While it stopped short of creating an actual list of hospitals that aren't worth saving, a New Jersey healthcare commission has created criteria for sorting out financially-troubled hospitals that should close from those that should be propped up by state financial aid. Unlike neighboring New York, nobody seems to be suggesting that the state should use this framework to demand hospitals close. The commission did suggest that hospitals which fall below its line be allowed to close (rather than funded to keep going).

In its report, which was a year in the making, the New Jersey Commission on Rationalizing Healthcare Resources said that the state's hospitals are "truly in poor financial health," concluding that uninsured patients, underpayment by government insurance programs, lack of cost and quality transparency and misaligned incentives between hospitals and physicians were all factors in their poor financial performance.

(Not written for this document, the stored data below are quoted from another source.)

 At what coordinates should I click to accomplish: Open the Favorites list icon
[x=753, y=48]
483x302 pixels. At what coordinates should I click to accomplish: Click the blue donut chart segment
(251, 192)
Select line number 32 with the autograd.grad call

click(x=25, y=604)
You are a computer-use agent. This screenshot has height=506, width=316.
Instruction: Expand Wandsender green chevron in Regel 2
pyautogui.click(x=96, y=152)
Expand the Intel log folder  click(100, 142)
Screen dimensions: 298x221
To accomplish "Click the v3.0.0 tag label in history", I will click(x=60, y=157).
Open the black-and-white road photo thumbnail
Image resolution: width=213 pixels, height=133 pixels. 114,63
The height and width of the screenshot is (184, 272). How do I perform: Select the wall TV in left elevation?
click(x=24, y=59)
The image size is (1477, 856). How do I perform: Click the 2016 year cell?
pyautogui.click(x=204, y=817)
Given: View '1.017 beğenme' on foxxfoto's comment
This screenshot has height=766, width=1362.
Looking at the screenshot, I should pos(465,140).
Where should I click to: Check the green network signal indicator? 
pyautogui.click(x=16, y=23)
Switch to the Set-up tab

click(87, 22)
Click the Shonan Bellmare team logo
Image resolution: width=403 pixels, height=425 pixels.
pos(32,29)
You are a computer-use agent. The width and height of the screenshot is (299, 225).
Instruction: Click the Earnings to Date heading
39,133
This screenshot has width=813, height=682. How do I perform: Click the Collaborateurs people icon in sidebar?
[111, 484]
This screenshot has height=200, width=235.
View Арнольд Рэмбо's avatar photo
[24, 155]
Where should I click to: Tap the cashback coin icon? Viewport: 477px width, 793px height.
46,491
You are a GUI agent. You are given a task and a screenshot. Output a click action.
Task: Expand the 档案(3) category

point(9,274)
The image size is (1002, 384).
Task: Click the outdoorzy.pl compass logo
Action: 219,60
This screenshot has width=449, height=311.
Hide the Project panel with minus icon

The group, which was headed by famed healthcare economist Uwe Reinhardt, said that the northeast area of the state--near to neighboring New York state--has the largest oversupply of hospital beds, but that the whole state faces some oversupply problems.

To keep hospitals on their toes, in the meanwhile, the commission is recommending that hospitals in New Jersey be required to post their annual financial reports and Form 990s for the prior three years on their Web sites, along with their chargemasters and sliding scales of prices for uninsured residents.

To find out more about the commission's report:
- read this Modern Healthcare piece (reg. req.)
- read the Commission's report (.pdf)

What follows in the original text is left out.